→ ABOUT THIS TASK
Everything from the line containing "The height and width of the screenshot is (470, 665)." through the last line of the data below is to be retyped exactly, apart from the pictures.

→ SUPPLIED MATERIAL
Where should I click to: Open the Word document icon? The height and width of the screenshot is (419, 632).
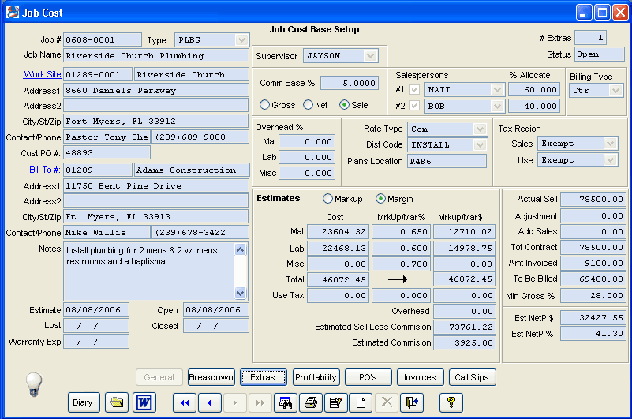pyautogui.click(x=144, y=402)
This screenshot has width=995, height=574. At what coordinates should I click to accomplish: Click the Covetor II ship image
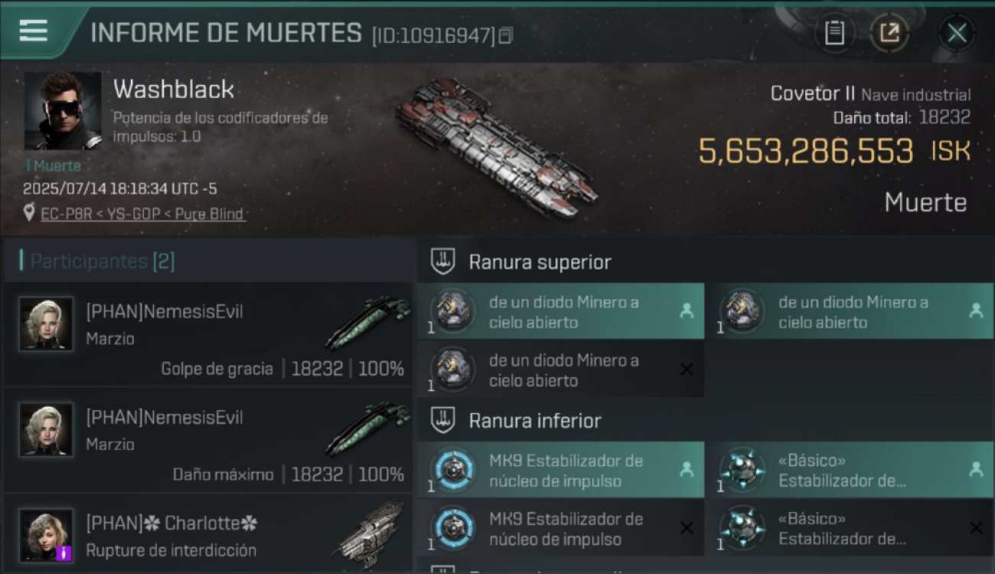pos(494,146)
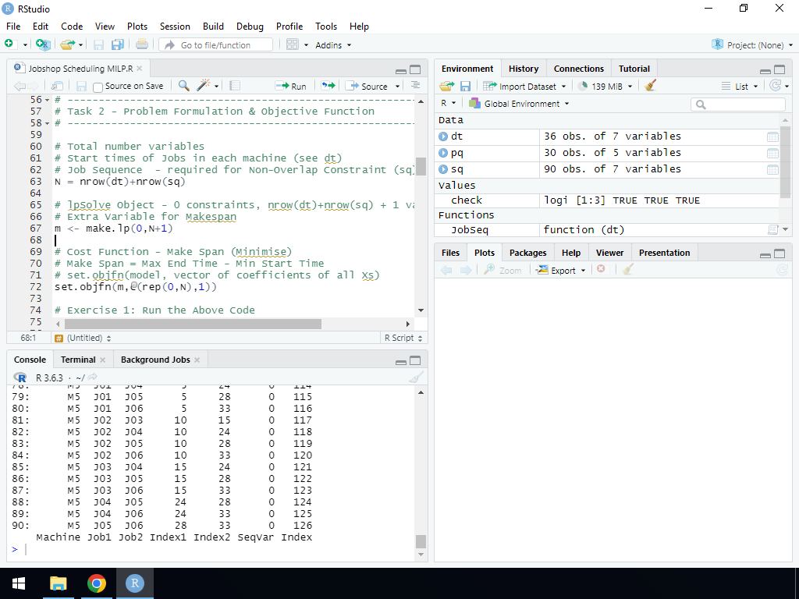The image size is (799, 599).
Task: Clear environment objects with the broom icon
Action: 651,86
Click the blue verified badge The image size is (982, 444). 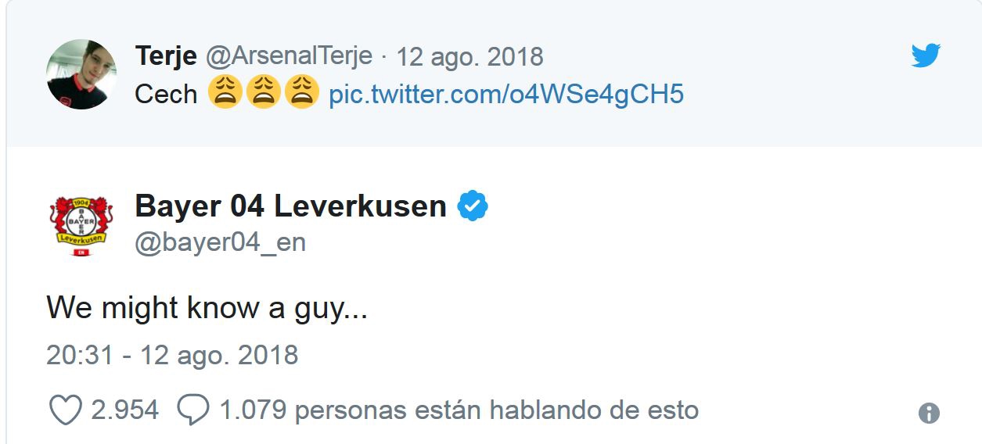[x=472, y=206]
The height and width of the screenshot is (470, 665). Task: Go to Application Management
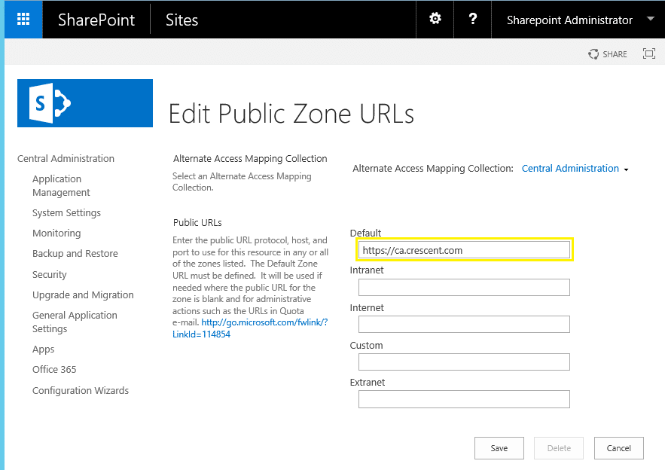tap(61, 185)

→ TASK ANSWER
The height and width of the screenshot is (470, 665). Task: Go to Application Management
tap(61, 185)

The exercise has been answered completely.